Kanada’nın British Columbia eyaletindeki Kamloops Kızılderili Yatılı Kilise Okulu’nun bahçesinde 215 çocuk cesedi kalıntısının bulunması, ABD’yi de Kızılderili çocukların yatılı okullardaki akıbetini araştırmak üzere harekete geçirdi.
Kökeni Kızılderili olan ABD İçişleri Bakanı Haaland, federal hükümetin, Kızılderili yatılı okullarına yönelik geçmişteki denetim mekanizmasını incelemeden geçireceğini ve bu okullarda kaybolan çocuklar hakkındaki gerçeği araştıracağını açıkladı.
ABD’de bu çalışmanın ilk kez yapılacağını belirten Haaland, “Bu çalışma, eski yatılı okulları, bu okullarda veya yakınında bilinen ve olası mezar yerlerini belirlemek, öğrencilerin adlarını ve kabile bağlarını ortaya çıkarmak için onlarca yıllık kayıtların derlenmesini ve gözden geçirilmesini içerecek.” dedi.

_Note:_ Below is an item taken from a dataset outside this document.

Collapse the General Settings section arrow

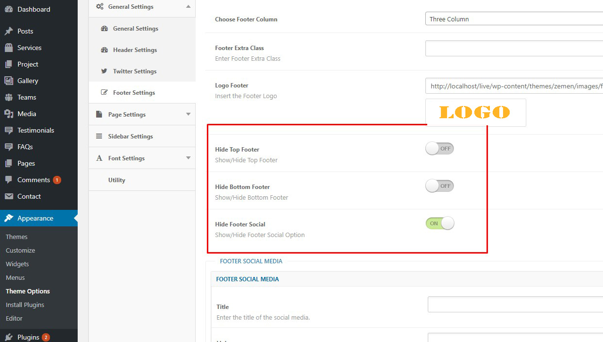(x=188, y=6)
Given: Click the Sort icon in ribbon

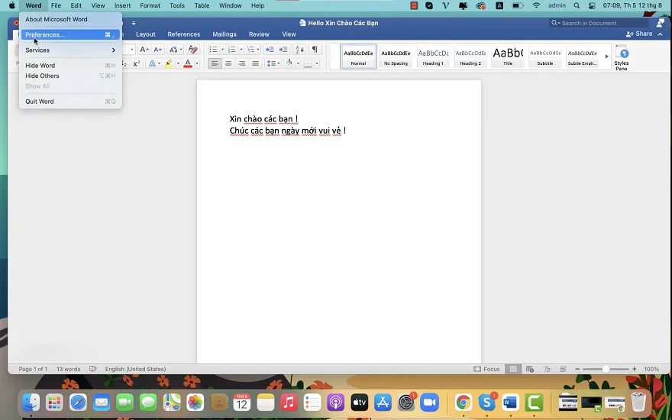Looking at the screenshot, I should click(x=299, y=50).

On yıllar boyunca binlerce Kızılderili çocuğun ailelerinden ve topluluklarından koparıldığına dikkati çeken Haaland, “Kızılderili yatılı okullarının nesiller arası etkisini ele almak ve topluluklarımızda manevi ve duygusal iyileşmeyi teşvik etmek için ne kadar zor olursa olsun, geçmişin konuşulmamış travmalarına ışık tutmalıyız.” ifadesini kullandı.
ABD kabinesinde görev yapan ilk Kızılderili olan Haaland, Ulusal Amerikan Yerlileri Kongresi üyelerine hitap ederken bu çalışmanın başlatılması ve sürecin nasıl işleyeceğini dile getirdi.
Bakan, çalışmanın nihai raporunun 1 Nisan 2022’de hazır olmasını beklediklerini kaydetti.
Kızılderili Medeniyeti Yasasının 1819’da çıkarılması ile ABD çapında Kızılderili yatılı okulları kurmak ve desteklemek için yasalar çıkarılmıştı.
1996 yılına kadar Kızılderili çocuklar asimilasyon için bu yatılı okullara gitmeye zorlanmıştı.
ABD ve Kanada’da, Amerika kıtasının yerli halkının çocukları asimile edilmek üzere devlet tarafından finanse edilen Hıristiyan okullarına gitmesi gerekiyordu. Bu çocuklar aynı zamanda zorla Hristiyanlığa geçiriliyor ve dillerini konuşmalarına izin verilmiyordu.